Information on data protection

Fluko Flughafenkoordination Deutschland GmbH (hereinafter called: Fluko GmbH) attaches great importance to compliance with data protection requirements when processing personal data. This also applies when you visit our website. Below we would like to inform you about how Fluko GmbH processes personal data and the rights of data subjects arising from data protection.

I. Name and address of the controller

The controller within the meaning of the General Data Protection Regulation (GDPR) and national data protection laws of the member states as well as other data protection regulations is:


Flughafenkoordination Deutschland GmbH,
Terminal 2 E, HBK 37, 60549 Frankfurt am Main
Tel: +49 69 2575851-00
Fax: +49 69 69050811


II. How to contact the data protection officer


Deutschland GmbH,
Terminal 2E, HBK 37, 60549 Frankfurt am Main


III. General information on data processing

Data processing when visiting this website


Log files
Every time you visit our website or request a file, data about this process is temporarily stored and processed in a log file.

The following specific data is stored for each visit / request:

  • your anonymised IP address;
  • name of the page / file requested;
  • date and time of your visit / request;
  • quantity of data transferred;
  • a report on whether the visit / request was successful.

IP addresses are stored anonymously.
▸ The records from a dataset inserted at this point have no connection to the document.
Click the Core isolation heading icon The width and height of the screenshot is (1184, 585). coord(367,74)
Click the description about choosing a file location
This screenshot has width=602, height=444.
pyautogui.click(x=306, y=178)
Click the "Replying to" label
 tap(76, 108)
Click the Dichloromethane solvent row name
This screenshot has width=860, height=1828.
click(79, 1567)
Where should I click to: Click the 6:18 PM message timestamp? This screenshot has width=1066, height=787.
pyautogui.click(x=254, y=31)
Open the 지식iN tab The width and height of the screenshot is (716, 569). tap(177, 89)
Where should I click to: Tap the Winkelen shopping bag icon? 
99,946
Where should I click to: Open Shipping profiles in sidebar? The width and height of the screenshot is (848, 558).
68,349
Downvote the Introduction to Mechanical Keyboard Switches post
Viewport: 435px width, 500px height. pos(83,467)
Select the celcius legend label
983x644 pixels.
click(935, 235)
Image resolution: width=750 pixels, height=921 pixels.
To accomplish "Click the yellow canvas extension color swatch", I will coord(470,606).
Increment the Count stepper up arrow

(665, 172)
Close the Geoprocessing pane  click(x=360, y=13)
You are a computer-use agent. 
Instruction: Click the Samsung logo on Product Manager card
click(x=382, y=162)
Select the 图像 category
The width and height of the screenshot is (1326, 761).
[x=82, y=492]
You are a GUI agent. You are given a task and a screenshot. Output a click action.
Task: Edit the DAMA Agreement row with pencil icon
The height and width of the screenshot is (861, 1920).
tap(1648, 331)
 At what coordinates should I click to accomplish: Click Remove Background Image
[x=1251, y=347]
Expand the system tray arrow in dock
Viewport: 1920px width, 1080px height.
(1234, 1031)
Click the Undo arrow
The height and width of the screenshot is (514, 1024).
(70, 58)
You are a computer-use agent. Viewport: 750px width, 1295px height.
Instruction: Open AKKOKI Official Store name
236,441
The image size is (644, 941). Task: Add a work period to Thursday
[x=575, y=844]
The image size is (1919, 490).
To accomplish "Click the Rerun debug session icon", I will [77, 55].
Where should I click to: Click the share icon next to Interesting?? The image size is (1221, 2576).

The number of the last octet is deleted and replaced by a 0. IPv6 addresses are also anonymised. The anonymous IP addresses are kept for 60 days. Reports on whether the visit / request was successful are deleted after seven days. In addition to error messages, these reports contain the accessing IP address and, depending on the error, the website requested.


Our website uses cookies. Cookies are text files that the web server places on your computer’s hard drive and contain information that enables the identification of returning visitors to a website, particularly for the purpose of facilitating navigation and exploring user behaviour.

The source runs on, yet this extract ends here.